Людвиг Прецель и его сестра Цецилия только что вошли. Они пытались ориентироваться среди различных групп, как вновь прибывшие, еще плохо знакомые с обстановкой. Заметив Жака, оба разом подняли руки и спокойно направились к нему.
Они были одинакового роста, темноволосые и до странности похожие друг на друга. И у брата и у сестры на круглой, несколько массивной шее красовалась античная голова с неподвижными, но отчетливо вылепленными чертами, стилизованная голова, казалось, не столько созданная природой, сколько изваянная по классическому канону: прямой нос продолжал вертикальную линию лба без малейшего изгиба на переносице.

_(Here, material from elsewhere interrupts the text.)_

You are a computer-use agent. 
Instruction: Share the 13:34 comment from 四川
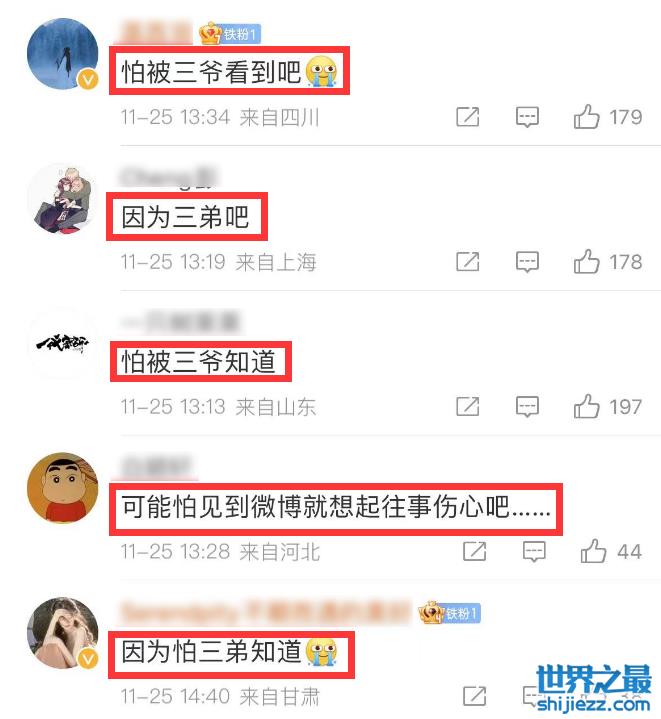[468, 117]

Взгляд почти не оживлял эту скульптурную маску; разве что глаза Людвига светились чуть живее, чем глаза его сестры, в которых вообще не отражалось никакое человеческое чувство.
— Мы вернулись вчера, — объяснила Цецилия.

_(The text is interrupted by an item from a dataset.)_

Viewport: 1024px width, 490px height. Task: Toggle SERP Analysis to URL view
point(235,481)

— Из Мюнхена? — спросил Жак, пожимая протянутые ему руки.
— Из Мюнхена, Гамбурга и Берлина.
— А прошлый месяц мы провели в Италии, в Милане, — добавил Прецель.
Маленький брюнет с неровными плечами, проходивший в эту минуту мимо них, остановился, и лицо его просияло.
— В Милане? — произнес он с широкой улыбкой, обнажившей прекрасные лошадиные зубы. — Ты видел товарищей из «Avanti»?
— Ну конечно…
Цецилия повернула голову:
— Ты оттуда?
Итальянец сделал утвердительный жест и повторил его несколько раз, смеясь.
Жак представил его:
— Товарищ Сафрио.
Сафрио было, по крайней мере, лет сорок. Он был невысокий, коренастый, с довольно неправильными чертами. Прекрасные глаза — черные, бархатные, сверкающие — освещали его лицо.
— Я знал твою итальянскую партию до тысяча девятьсот десятого года, — заявил Прецель. — Она была, правду сказать, одна из самых жалких. А теперь мы видели стачки Красной недели!{4} Невероятный прогресс!
— Да! Какая мощь! Какое мужество! — вскричал Сафрио.